* _Exercise description_
Locate every line below containing the word "agent", where uppercase and lowercase count as different, and copy each of those lines.

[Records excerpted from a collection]
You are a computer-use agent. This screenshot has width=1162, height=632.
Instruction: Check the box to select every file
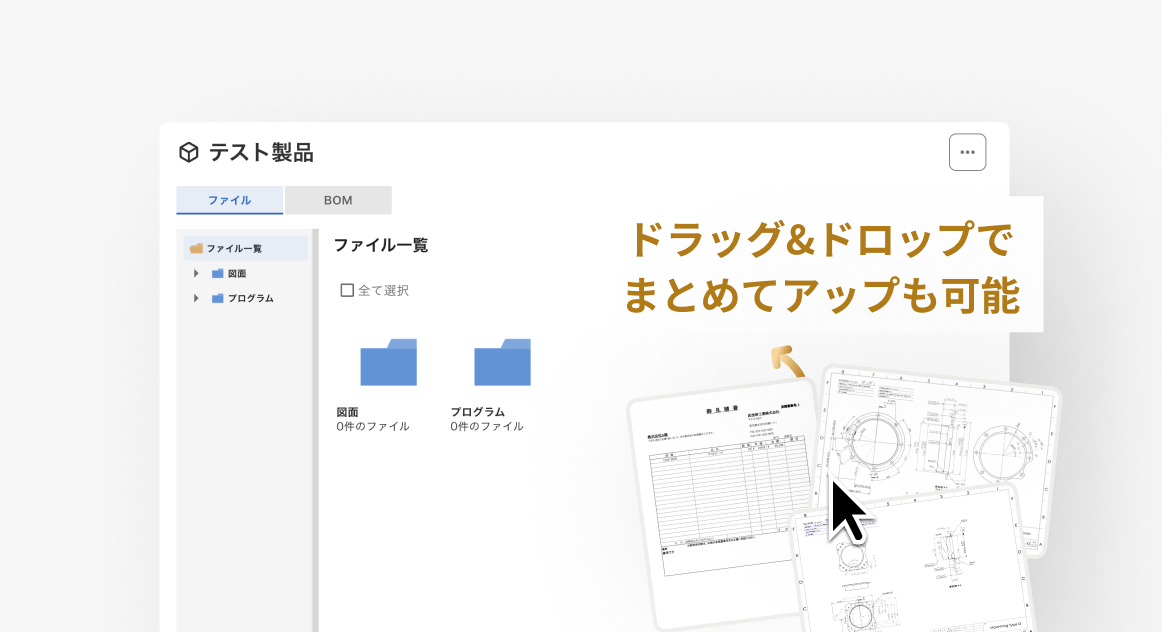click(345, 290)
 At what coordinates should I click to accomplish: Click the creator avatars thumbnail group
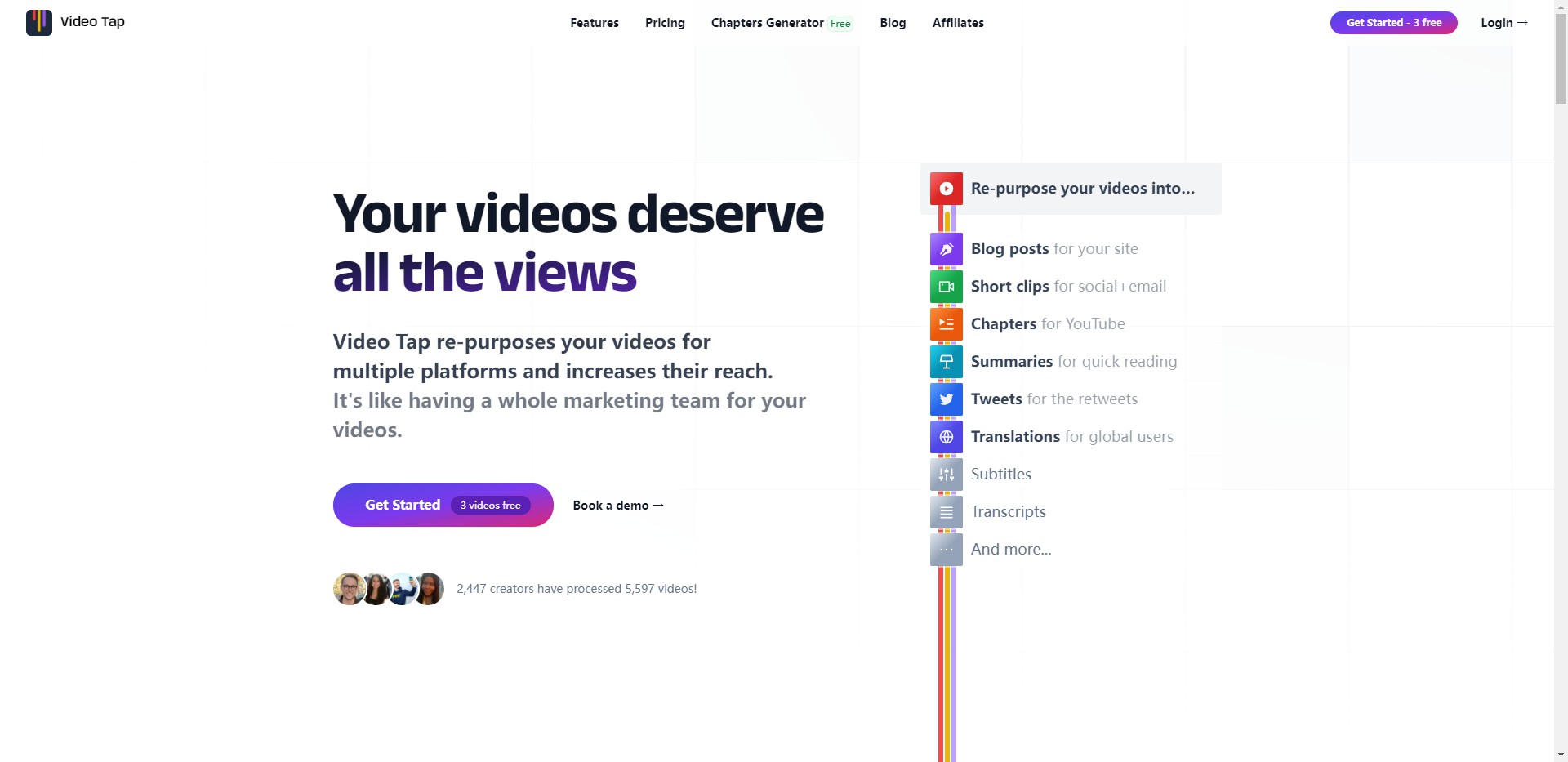pos(388,588)
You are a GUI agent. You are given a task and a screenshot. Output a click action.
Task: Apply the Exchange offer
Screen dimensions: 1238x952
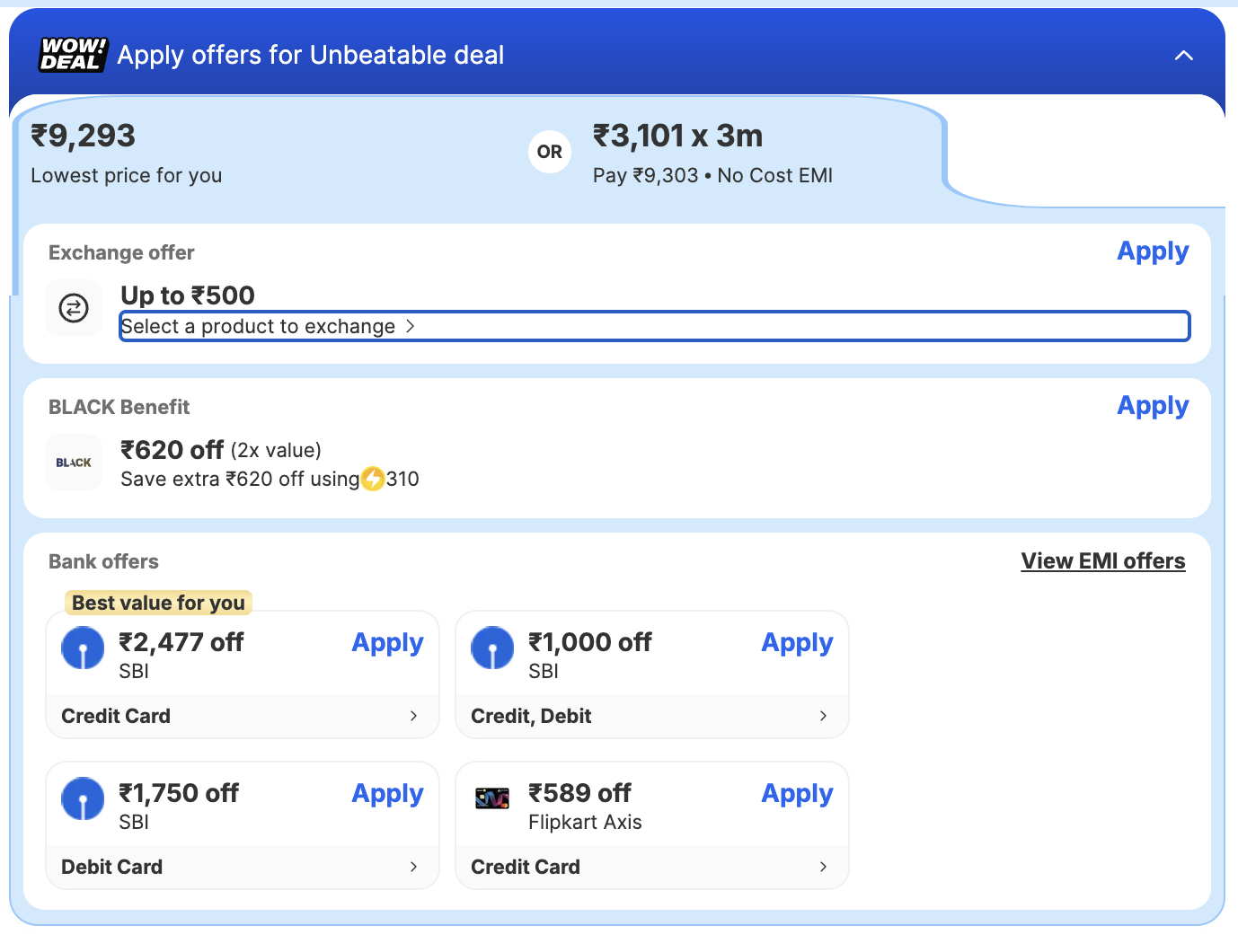coord(1152,251)
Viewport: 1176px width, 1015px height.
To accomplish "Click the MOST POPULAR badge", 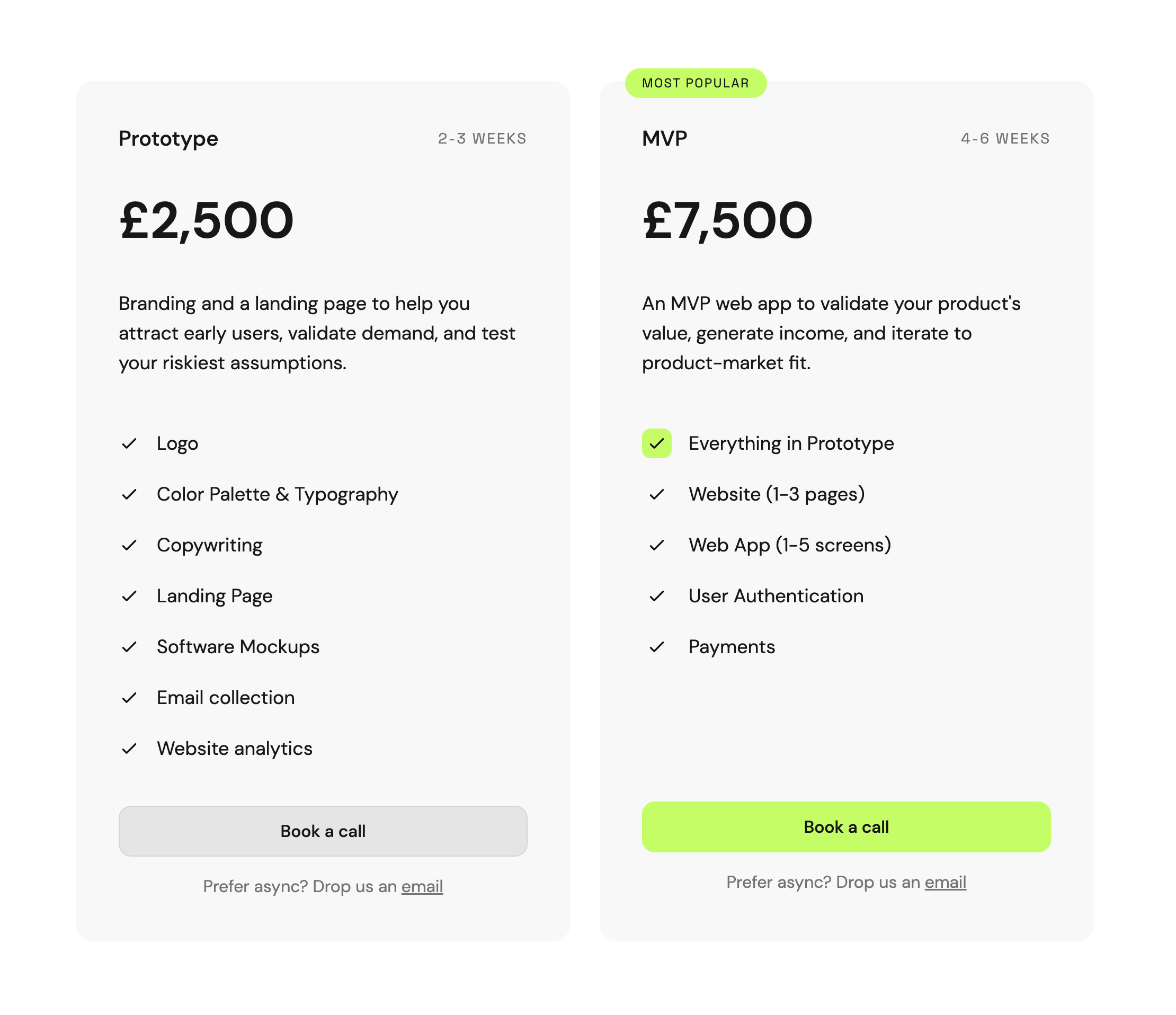I will [695, 84].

* _Solution for this exercise_
You are a computer-use agent. This screenshot has width=1162, height=632.
You are a GUI agent. You are given a task and a screenshot. Output a click action.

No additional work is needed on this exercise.